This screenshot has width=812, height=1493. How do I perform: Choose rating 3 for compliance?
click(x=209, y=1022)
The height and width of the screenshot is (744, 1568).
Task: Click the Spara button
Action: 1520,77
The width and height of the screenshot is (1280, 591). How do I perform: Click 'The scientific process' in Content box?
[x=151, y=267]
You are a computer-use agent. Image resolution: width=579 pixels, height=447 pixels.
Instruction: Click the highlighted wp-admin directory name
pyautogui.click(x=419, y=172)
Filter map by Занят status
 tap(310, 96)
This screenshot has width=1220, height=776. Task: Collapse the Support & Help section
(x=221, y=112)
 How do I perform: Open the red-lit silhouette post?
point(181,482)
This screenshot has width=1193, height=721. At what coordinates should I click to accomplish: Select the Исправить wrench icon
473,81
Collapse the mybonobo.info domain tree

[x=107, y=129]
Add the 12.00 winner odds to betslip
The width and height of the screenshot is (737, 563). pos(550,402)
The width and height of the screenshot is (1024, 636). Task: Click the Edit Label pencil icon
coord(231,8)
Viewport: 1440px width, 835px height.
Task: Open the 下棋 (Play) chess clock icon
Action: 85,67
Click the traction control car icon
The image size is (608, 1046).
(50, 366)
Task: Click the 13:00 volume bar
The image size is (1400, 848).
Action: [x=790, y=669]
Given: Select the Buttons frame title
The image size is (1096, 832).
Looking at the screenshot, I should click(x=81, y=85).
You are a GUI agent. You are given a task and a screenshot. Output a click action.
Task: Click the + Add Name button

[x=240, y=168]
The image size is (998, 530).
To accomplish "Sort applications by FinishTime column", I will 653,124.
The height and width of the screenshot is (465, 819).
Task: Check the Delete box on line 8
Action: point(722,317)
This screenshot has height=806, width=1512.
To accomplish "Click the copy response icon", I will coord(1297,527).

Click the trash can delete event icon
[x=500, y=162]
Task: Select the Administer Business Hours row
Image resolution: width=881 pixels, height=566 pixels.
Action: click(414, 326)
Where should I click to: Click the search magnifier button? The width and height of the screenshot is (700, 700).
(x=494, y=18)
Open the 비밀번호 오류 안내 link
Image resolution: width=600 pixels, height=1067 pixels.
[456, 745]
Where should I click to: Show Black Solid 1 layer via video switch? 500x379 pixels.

- - - -

What you should do:
Each line from the one that contains "This screenshot has height=806, width=1512." through the end of the material above should be returned exactly, and nothing else.

Result of this task:
This screenshot has height=806, width=1512.
To accomplish "Click the copy response icon", I will coord(1297,527).

Click the trash can delete event icon
[x=500, y=162]
Task: Select the Administer Business Hours row
Image resolution: width=881 pixels, height=566 pixels.
Action: click(414, 326)
Where should I click to: Click the search magnifier button? The width and height of the screenshot is (700, 700).
(x=494, y=18)
Open the 비밀번호 오류 안내 link
Image resolution: width=600 pixels, height=1067 pixels.
[456, 745]
Where should I click to: Show Black Solid 1 layer via video switch? 500x379 pixels.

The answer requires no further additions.